What is the Difference between a Lepton and a Fermion?

A fermion is any particle, elementary or composite, that obeys Fermi-Dirac (as opposed to Bose-Einstein) statistics relating to how identical particles behave when you swap two of them. Due to an important but complicated result, this is taken to amount to having half-integer spin.

A lepton is one type of elementary particle with spin 1/2. The only leptons are the three generations of electrons, the three generations of neutrinos, and the antiparticles of these. (So that's 6, 9, or 12, depending on how you count.) There are also elementary fermions (the quarks) that are not leptons, so this is a much narrower class of particles.

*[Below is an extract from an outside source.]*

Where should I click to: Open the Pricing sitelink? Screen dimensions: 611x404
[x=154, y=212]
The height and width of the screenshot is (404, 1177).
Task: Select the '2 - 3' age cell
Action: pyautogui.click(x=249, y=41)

A fermion is any particle characterized by Fermi–Dirac statistics and obeying the Pauli exclusion principle. So for example quarks are fermions, as are Helium-3 atoms. A fermion does not have to be an elementary particle. I'm not even sure that it has to be spin $\tfrac{1}{2}$, though I can't think of any fermions that aren't.

A lepton is a spin $\tfrac{1}{2}$ fermion that is elementary and does not feel the strong force.

So leptons are a subset of fermions. The only known leptons are the electron, electron neutrino, muon, muon neutrino, tau and tau neutrino, and their antiparticles.


The Standard Model includes 12 elementary known as fermions that respect the Pauli exclusion principle. They include six quarks (up, down, charm, strange, top, bottom), and six leptons (electron, electron neutrino, muon, muon neutrino, tau, tau neutrino) (ref)

All leptons are fermions, but not all fermions are leptons.